Work request: Hunt through the lines below for the string "click" and copy each one that has it.

(Dataset items)
--- START ---

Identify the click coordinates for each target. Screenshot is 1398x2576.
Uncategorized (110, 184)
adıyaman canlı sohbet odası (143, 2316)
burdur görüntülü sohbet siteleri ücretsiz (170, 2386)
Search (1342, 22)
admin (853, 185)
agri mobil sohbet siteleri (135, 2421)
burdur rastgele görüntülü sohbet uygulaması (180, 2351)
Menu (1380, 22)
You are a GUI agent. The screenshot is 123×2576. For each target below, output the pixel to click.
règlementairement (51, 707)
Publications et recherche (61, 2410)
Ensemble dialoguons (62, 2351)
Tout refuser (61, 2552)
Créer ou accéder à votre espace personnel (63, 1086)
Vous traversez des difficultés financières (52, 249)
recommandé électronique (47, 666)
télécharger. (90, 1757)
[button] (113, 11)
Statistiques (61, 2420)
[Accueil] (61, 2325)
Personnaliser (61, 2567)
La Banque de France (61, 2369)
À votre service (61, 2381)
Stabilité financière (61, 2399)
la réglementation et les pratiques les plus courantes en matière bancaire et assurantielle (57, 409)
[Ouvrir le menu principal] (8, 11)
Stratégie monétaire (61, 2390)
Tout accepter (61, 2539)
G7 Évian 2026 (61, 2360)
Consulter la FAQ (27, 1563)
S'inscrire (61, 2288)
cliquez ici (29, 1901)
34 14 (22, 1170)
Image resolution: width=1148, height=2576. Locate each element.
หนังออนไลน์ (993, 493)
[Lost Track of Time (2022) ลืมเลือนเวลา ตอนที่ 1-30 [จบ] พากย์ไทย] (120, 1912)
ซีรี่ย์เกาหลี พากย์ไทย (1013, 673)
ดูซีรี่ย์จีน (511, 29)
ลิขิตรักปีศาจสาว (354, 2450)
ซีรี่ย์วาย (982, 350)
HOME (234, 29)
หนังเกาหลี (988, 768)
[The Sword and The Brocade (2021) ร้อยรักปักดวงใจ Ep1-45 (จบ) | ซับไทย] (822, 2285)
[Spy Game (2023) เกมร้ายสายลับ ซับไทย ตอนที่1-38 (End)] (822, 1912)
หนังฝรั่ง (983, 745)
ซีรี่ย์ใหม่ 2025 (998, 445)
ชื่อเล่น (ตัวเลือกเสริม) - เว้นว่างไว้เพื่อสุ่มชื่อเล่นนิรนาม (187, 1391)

--- END ---

Exercise solution:
Identify the click coordinates for each target. Screenshot is 1398x2576.
You are a GUI agent. The screenshot is 123×2576. For each target below, output the pixel to click.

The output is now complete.